### Task to complete
Write out the material below exactly, with no line missing.

### Listed records
_ _ _

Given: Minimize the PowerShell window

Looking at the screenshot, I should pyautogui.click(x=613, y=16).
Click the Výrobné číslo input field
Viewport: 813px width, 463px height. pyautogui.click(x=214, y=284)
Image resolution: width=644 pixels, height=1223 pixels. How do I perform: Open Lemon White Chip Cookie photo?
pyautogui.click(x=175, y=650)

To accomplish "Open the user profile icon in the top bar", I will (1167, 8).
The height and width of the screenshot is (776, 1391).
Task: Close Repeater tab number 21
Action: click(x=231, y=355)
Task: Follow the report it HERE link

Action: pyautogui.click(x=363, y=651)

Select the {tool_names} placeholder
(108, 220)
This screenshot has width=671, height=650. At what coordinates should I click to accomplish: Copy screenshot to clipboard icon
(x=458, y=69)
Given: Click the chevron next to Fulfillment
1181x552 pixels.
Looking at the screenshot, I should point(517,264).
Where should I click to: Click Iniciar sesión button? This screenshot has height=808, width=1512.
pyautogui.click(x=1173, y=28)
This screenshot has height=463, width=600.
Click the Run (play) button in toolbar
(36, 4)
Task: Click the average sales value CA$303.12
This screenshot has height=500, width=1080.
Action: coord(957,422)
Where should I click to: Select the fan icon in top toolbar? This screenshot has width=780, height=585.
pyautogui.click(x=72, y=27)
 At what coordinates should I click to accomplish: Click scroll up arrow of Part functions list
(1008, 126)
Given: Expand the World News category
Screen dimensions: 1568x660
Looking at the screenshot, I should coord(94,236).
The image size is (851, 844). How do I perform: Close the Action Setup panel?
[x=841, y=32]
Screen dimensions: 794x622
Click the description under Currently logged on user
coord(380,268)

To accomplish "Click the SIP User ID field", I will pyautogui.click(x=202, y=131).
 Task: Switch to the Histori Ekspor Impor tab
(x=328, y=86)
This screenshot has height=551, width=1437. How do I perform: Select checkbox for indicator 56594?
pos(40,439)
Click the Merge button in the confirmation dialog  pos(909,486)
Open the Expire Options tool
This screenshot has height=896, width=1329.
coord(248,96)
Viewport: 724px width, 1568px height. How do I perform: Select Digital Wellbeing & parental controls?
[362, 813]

_ _ _

### Output of the exercise
Given: Minimize the PowerShell window

Looking at the screenshot, I should pyautogui.click(x=613, y=16).
Click the Výrobné číslo input field
Viewport: 813px width, 463px height. pyautogui.click(x=214, y=284)
Image resolution: width=644 pixels, height=1223 pixels. How do I perform: Open Lemon White Chip Cookie photo?
pyautogui.click(x=175, y=650)

To accomplish "Open the user profile icon in the top bar", I will (1167, 8).
The height and width of the screenshot is (776, 1391).
Task: Close Repeater tab number 21
Action: click(x=231, y=355)
Task: Follow the report it HERE link

Action: pyautogui.click(x=363, y=651)

Select the {tool_names} placeholder
(108, 220)
This screenshot has width=671, height=650. At what coordinates should I click to accomplish: Copy screenshot to clipboard icon
(x=458, y=69)
Given: Click the chevron next to Fulfillment
1181x552 pixels.
Looking at the screenshot, I should point(517,264).
Where should I click to: Click Iniciar sesión button? This screenshot has height=808, width=1512.
pyautogui.click(x=1173, y=28)
This screenshot has height=463, width=600.
Click the Run (play) button in toolbar
(36, 4)
Task: Click the average sales value CA$303.12
This screenshot has height=500, width=1080.
Action: coord(957,422)
Where should I click to: Select the fan icon in top toolbar? This screenshot has width=780, height=585.
pyautogui.click(x=72, y=27)
 At what coordinates should I click to accomplish: Click scroll up arrow of Part functions list
(1008, 126)
Given: Expand the World News category
Screen dimensions: 1568x660
Looking at the screenshot, I should coord(94,236).
The image size is (851, 844). How do I perform: Close the Action Setup panel?
[x=841, y=32]
Screen dimensions: 794x622
Click the description under Currently logged on user
coord(380,268)

To accomplish "Click the SIP User ID field", I will pyautogui.click(x=202, y=131).
 Task: Switch to the Histori Ekspor Impor tab
(x=328, y=86)
This screenshot has height=551, width=1437. How do I perform: Select checkbox for indicator 56594?
pos(40,439)
Click the Merge button in the confirmation dialog  pos(909,486)
Open the Expire Options tool
This screenshot has height=896, width=1329.
coord(248,96)
Viewport: 724px width, 1568px height. How do I perform: Select Digital Wellbeing & parental controls?
[362, 813]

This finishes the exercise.